The religious mind has already established what it believes and has ceased from growing and learning while the rational mind is always testing what it believes continuing to grow and alter those beliefs based on new evidence and new revelations about reality.

I’ve attempted in this paper to handle most of the objections of those clinging to the doctrine of predestination, but the biggest objection remaining is that old reliable security blanket which provides such comfort. They search the Scriptures relentlessly in order to find those passages which supposedly justify them keeping their blanket. There is no end to the number of teachers, books written, preachers, Bible colleges and seminaries that are available providing the justification for keeping their blanket. Many make their living selling blankets and other religious securities to those who thirst for them. As Paul said “Men of Athens, I observe that you are very religious in all respects.”

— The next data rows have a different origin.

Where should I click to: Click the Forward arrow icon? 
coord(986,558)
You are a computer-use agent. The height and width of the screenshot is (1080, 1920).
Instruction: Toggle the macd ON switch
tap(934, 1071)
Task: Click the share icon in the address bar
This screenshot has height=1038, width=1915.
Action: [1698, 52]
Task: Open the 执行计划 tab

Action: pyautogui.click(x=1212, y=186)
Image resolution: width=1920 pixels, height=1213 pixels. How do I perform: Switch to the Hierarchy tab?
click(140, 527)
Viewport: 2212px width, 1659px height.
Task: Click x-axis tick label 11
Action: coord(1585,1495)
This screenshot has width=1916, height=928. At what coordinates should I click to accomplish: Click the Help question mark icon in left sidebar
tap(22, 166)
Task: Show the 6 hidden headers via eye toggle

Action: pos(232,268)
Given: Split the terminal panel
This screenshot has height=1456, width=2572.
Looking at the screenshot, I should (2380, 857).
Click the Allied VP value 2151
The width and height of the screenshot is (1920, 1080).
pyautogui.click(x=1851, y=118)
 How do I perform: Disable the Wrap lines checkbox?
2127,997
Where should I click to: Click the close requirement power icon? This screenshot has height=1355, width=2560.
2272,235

Those who believe in predestination hold a horizontal man-centered theology. They believe that God created the world for their sake because, as they are so often told, He loves them so much and predestined them before the foundation of the world. On the other hand there is the vertical God-centered view of creation where He created the world primarily for Himself, and for His own pleasure. He also created man for His own pleasure. What the Bible teaches is not that “God has a wonderful plan for your life”, as many Christian books teach, but rather that God has a wonderful plan. –And you can be a part of His plan if you are willing.

As children mature, they are expected to lay aside their security blankets as they begin to realize they do not need them and that they offer no benefit. Freewill is an understanding for the maturing believer. With the freedom to choose comes the responsibility to make righteous judgments. “If therefore the Son shall make you free, you shall be free indeed.” (John 8:36) But you have to choose it.

Leave religion for the religious. Step into God’s reality and make the freewill choice to follow the Truth. It is something you must do. It is a choice that you must make. We all know it intuitively, so why not allow your theology to teach it. You can predestine your self this very day by making a choice.